Она кивнула. Да, это был единственный фактор, который мешал примирению. Не признавай это она, моя выходка теряла бы всякий смысл, я превращался бы для нее в обычного хулигана — выпендрежника.
— Я просто не мог иначе, — вырвалось у меня. — И это не повторится.
— Где гарантия, что не повторится? — выдавила она злобный оскал. — Откуда ты можешь гарантировать такое?
— Оттуда, что я планировал делать все так, чтобы никто не пострадал, — парировал я. — Просто Мия попала под маховик, только и всего. Арестуй вы меня — я сказал бы вам «спасибо».
— Сказал бы, Патрисия! — закричал я. Девчонки вздрогнули, вжимая головы в плечи. — Так и есть! Потому, что в той ситуации ТЫ была права! Ты, а не я! Ты выполняла приказ, исполняла долг! А долг выше чести, выше наших внутривзводных условностей!
Глубоко вздохнул, сбрасывая накал в голосе.
— Ты поступила правильно. Единственно верно. Ты должна, обязана была исполнить приказ, нравится тебе это или не нравится. И благодаря тебе, только тебе, вы с девчонками всего лишь под замком и без оружия. Заупрямься ты — и вас вышвырнули бы в народное хозяйство, всех пятерых, как ненадежных, плевав, какие отношения нас связывают. Мне бы ничего не было, для Паулы это не смертельно, а вас бы просто вышвырнули.
— А теперь не вышвырнут? — скривилась она.
— Теперь — нет. Вы лояльны, и лояльность эта выше нашего единства. Это тест, Патрисия, который вы прошли.

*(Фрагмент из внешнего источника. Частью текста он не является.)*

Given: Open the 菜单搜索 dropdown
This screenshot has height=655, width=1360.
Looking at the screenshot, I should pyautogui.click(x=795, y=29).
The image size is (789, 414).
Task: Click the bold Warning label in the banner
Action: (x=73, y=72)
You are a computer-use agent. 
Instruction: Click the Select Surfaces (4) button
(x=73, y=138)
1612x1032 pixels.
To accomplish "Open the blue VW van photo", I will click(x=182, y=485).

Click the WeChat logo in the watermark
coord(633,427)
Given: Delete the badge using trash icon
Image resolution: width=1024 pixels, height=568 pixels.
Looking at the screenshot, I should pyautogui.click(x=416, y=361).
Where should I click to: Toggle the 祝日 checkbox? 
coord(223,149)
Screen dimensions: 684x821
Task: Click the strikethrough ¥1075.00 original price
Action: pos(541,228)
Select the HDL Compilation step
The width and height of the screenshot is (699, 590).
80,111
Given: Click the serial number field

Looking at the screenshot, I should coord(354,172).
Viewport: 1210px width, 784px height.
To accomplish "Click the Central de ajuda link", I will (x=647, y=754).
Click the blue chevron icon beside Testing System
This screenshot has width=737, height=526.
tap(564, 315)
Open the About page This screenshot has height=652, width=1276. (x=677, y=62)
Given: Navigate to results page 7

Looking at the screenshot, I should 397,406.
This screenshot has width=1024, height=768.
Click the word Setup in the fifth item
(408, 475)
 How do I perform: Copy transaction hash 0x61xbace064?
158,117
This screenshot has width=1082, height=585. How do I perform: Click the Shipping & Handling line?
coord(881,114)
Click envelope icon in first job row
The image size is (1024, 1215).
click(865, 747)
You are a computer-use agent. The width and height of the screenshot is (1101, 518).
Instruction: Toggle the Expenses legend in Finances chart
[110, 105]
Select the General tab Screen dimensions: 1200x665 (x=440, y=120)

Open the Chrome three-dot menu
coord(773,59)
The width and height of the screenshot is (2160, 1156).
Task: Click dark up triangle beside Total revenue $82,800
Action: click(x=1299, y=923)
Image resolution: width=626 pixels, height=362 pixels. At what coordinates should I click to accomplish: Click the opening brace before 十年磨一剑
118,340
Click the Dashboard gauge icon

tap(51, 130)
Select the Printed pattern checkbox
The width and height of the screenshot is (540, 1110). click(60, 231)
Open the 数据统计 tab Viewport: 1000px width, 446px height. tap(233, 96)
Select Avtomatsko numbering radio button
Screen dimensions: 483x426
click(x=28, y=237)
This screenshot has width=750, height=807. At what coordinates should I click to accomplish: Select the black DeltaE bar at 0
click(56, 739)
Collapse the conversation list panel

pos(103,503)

Помурыжат, естественно, отказ Гюльзар так просто не спишешь, но всё успокоится.
— А почему бы не вышвырнуть ее одну? — Итальянка кивнула на дальнюю кровать.
Я пожал плечами.
— Она слишком хороший снайпер. Нет, что-нибудь придумают, будут наблюдать, но оставят. А Паула вообще неподсудна — родственница королевы.
— Так что ты спасла взвод, — подытожил я, добавив в голос максимум теплоты. — Когда я, пусть и невольно, пытался его развалить. И я повторяю, я прошу у тебя прощения. Прости…
Встал, подошел к ней. Обнял.
— Ты — настоящий командир. Думаешь обо всех. А я…
Она прижалась к моей груди, улыбнулась. И, кажется, только после этой фразы начала успокаиваться по-настоящему.
— Ты и правда так считаешь?
Я кивнул.
— Хуан, сейчас это был только тест, для всех нас. Но может настать день, когда тесты кончатся. Например, когда королева Фрейя прикажет арестовать тебя. Всерьез. Мне и девчонкам. Что тогда?